A couple of miles further on there’s another group of hippos, near some hot springs. There’s a smell of sulphur in the drifting steam. Boiling hot water bubbles up from cracks in the black volcanic rock. A stream of water runs into the river near where the hippos have gathered, like fat old men enjoying a steam bath.

Not far from here there’s a memorial, erected in 1970, to 23 park guards killed in the course of their conservation duties.

An African fish eagle sits on a tree overlooking the river. Below us another fifteen hippos lie around the outflow from one of the hot springs.

The road is getting very muddy. We pass two stuck lorries. In one the driver and assorted passengers are bedding down for the night (officially forbidden in the national park). They have a fire lit and ask us if we have any food. We give them a bunch of bananas. There’s a park ranger with them. He asks for a lift to the other side of the park.

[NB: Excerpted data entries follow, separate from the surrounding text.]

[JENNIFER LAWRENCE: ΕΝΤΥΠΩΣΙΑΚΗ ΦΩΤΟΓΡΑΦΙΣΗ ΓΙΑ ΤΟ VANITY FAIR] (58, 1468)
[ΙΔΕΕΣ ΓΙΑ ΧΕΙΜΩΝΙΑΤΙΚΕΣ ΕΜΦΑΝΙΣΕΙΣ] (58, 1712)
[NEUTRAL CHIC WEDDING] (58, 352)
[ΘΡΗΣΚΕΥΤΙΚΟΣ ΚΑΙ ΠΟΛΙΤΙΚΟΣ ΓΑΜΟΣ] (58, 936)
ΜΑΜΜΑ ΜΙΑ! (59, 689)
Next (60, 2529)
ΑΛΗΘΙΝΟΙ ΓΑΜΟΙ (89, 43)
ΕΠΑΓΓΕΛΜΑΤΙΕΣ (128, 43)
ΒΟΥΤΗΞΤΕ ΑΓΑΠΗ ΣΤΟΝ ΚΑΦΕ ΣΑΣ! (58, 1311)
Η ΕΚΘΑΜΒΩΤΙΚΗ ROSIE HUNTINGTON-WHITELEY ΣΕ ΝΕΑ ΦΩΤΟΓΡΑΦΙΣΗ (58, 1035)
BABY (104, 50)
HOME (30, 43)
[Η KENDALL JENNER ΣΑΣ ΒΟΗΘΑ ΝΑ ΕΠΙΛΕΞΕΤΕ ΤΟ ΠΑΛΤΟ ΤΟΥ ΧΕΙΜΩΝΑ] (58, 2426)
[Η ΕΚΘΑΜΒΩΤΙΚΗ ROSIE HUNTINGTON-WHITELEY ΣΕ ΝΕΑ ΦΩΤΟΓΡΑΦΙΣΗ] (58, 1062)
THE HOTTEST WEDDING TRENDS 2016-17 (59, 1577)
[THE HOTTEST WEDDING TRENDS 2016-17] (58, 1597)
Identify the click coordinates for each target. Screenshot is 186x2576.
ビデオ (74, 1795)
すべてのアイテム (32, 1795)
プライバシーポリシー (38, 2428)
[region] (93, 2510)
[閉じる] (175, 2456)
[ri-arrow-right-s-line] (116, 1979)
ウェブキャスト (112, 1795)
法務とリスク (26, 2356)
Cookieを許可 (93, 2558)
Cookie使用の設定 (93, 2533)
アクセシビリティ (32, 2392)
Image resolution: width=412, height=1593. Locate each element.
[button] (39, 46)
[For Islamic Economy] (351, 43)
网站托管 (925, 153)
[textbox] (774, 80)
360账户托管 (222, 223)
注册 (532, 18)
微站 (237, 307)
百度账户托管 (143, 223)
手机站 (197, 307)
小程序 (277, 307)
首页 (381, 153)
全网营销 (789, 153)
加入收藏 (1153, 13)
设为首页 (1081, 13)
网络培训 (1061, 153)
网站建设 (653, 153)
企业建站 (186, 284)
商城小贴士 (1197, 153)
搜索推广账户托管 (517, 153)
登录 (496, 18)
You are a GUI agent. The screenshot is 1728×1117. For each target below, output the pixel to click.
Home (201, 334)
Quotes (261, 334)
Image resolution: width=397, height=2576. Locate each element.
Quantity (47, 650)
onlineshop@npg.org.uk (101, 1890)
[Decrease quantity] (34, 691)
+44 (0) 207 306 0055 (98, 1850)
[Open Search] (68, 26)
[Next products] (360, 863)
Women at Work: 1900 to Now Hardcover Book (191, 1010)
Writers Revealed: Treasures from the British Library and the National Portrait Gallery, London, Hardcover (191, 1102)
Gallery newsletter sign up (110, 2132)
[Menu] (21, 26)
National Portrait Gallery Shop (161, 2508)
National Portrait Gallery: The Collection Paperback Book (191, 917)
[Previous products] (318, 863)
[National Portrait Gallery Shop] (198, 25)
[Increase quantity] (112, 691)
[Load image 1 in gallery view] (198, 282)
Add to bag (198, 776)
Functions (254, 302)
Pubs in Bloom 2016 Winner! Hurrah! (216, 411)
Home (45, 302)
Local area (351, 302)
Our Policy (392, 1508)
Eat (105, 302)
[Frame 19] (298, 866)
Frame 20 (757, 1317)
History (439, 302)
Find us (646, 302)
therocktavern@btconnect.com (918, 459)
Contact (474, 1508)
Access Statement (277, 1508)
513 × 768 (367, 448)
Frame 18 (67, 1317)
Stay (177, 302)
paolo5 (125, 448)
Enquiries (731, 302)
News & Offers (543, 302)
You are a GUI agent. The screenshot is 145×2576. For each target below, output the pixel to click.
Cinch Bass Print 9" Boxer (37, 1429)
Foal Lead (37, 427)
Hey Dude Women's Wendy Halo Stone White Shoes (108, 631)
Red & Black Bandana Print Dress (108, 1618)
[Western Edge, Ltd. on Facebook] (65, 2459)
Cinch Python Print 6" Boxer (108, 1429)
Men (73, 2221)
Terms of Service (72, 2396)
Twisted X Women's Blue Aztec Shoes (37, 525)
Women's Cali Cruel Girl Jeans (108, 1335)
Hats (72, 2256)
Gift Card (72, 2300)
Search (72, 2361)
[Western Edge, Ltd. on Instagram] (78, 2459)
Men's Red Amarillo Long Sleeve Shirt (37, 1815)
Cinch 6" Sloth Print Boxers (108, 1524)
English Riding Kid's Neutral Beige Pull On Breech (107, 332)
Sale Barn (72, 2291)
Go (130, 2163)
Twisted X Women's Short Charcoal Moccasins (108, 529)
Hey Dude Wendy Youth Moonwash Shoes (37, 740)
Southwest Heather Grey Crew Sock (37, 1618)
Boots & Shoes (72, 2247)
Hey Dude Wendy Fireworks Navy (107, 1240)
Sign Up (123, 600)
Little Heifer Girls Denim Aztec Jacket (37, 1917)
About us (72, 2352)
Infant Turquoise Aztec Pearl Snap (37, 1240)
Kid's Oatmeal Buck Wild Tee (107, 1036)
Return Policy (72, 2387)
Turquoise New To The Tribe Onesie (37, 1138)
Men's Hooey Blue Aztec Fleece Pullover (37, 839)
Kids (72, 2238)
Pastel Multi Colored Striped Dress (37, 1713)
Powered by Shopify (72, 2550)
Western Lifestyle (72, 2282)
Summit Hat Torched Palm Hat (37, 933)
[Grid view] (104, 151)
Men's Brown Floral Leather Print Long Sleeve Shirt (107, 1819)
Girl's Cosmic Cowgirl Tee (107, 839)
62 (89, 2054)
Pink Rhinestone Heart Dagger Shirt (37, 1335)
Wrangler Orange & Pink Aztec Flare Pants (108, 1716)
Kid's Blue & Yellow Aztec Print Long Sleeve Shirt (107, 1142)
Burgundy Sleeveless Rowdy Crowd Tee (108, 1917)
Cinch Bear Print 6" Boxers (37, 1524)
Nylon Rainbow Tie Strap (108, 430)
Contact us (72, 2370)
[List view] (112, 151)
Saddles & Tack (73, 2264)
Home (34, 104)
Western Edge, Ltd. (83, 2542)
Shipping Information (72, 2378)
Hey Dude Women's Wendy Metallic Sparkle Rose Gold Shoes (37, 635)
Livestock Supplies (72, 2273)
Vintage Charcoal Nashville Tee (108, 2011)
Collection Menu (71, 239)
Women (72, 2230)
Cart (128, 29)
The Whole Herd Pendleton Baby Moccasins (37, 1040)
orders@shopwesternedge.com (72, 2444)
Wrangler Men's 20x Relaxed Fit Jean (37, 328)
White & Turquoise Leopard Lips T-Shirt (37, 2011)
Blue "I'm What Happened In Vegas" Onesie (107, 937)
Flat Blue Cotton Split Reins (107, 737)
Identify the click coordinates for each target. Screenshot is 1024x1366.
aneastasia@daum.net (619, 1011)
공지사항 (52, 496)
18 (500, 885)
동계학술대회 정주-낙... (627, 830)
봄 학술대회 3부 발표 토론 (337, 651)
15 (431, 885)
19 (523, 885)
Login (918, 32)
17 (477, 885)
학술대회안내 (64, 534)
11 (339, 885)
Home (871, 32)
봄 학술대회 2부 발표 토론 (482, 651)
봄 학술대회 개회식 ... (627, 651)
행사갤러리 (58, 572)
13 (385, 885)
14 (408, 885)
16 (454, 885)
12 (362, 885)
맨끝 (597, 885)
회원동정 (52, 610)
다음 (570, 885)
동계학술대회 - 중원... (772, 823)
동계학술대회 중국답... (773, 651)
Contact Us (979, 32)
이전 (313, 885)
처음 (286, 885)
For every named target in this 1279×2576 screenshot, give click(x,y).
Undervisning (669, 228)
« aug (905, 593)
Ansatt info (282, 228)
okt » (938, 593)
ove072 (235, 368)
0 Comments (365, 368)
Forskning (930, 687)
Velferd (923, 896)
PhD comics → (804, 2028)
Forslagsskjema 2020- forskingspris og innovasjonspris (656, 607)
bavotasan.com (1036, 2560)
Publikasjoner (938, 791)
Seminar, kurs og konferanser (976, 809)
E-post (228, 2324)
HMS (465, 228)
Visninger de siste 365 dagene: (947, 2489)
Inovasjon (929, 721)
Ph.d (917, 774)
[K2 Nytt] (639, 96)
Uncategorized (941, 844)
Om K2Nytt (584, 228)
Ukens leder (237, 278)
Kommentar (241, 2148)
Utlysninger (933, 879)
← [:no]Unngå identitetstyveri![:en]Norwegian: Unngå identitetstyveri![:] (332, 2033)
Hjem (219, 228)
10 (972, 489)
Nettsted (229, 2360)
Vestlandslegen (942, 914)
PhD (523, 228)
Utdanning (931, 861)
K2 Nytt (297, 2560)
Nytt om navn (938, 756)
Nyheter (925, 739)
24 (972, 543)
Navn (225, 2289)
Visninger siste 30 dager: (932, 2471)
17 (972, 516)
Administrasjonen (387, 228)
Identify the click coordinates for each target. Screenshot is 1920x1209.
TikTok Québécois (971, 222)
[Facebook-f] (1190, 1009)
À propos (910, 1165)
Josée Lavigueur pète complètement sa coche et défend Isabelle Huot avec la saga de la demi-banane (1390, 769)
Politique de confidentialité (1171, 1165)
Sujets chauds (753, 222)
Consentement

The road is getting even muddier. Two kilometres from the National Park gate we’re heading for we find three stuck lorries in front of us. They’re skewed across the road and there’s no chance of us getting past them. We get out to investigate, slurping through the glutinous mud. One of them is an overland group we’ve met before. They’re driving an old Mercedes four-wheel drive fire engine.

It’s dark now.

After much digging the first two trucks get clear. The last one tries, makes a few feet then lurches sideways into mud over its axles. It’ll obviously be some time before it gets out.

We have a problem. Do we wait and see if the truck makes it, then try ourselves with the almost certain possibility of having to dig ourselves out in the dark? Even if we manage to do that we’ve still to find a camp-site.

We decide to turn back and retrace the twenty miles to Rwindi Lodge on the other side of the national park. The warden we’d given a lift to thanks us and sets off to walk to the park entrance.

We pass more stuck vehicles on the way back. One truck is slewed right across the road, blocking it. Luckily the gully on one side isn’t too deep and we manage to inch past. Back near the bridge from which we watched the hippos we meet up with another road hazard. A large hippo is ambling along the road. We crawl along for about 50 yards behind it until it decides to leave the track and return to the bush, without deigning to give a single glance in our direction.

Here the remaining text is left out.